(Collected data entries)
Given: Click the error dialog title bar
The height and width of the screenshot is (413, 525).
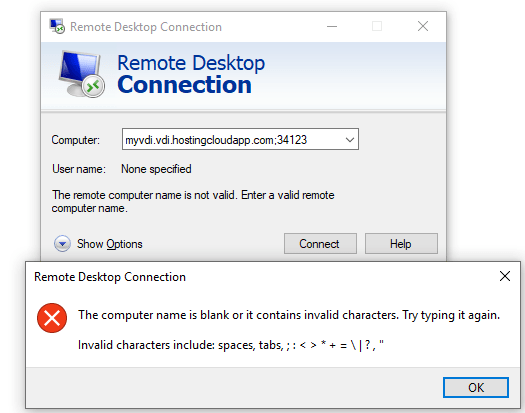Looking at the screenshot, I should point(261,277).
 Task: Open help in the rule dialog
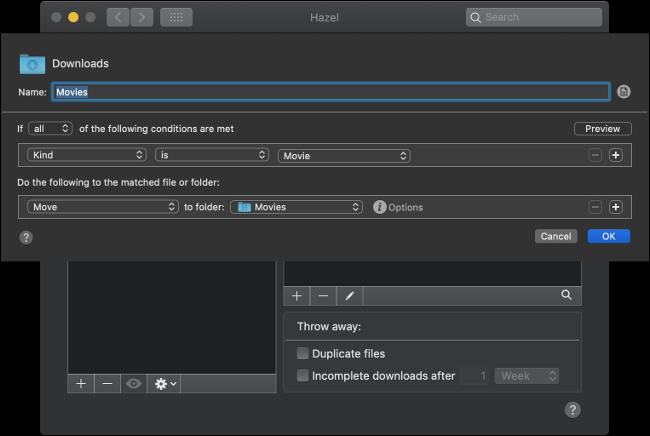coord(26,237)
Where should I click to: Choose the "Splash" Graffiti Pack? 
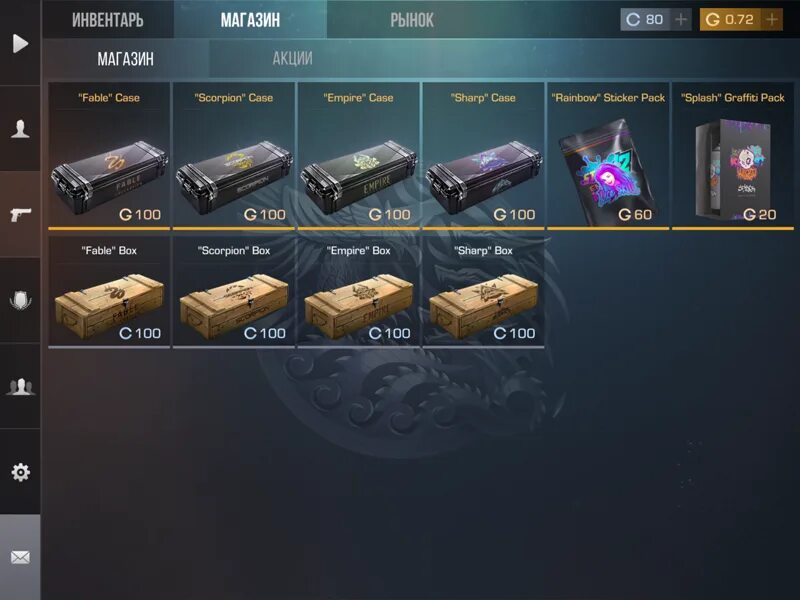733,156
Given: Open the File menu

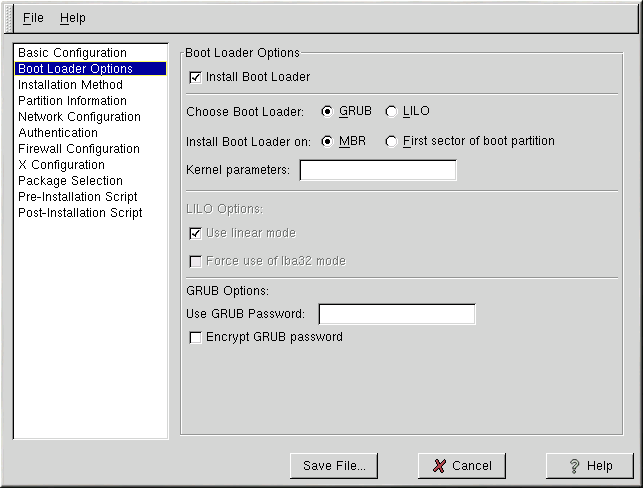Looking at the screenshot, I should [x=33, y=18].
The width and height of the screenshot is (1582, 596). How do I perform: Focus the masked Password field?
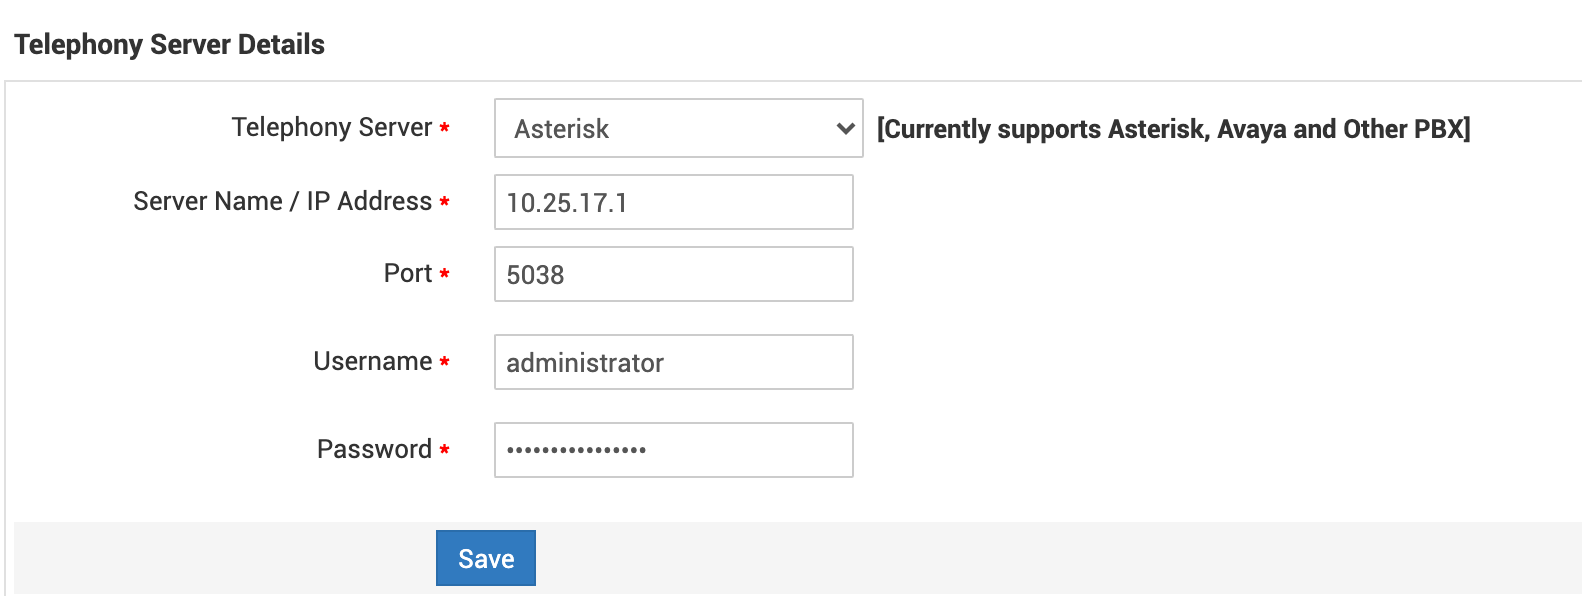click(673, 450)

● WHAT THE TASK ASKS
A faithful, complete copy of the records above is required, one that contains no pictures.

● OUTPUT
Given: Click the error dialog title bar
The height and width of the screenshot is (413, 525).
Looking at the screenshot, I should point(261,277).
 Task: Open help in the rule dialog
coord(26,237)
Where should I click to: Choose the "Splash" Graffiti Pack? 
733,156
Given: Open the File menu

Looking at the screenshot, I should [x=33, y=18].
The width and height of the screenshot is (1582, 596). How do I perform: Focus the masked Password field?
click(673, 450)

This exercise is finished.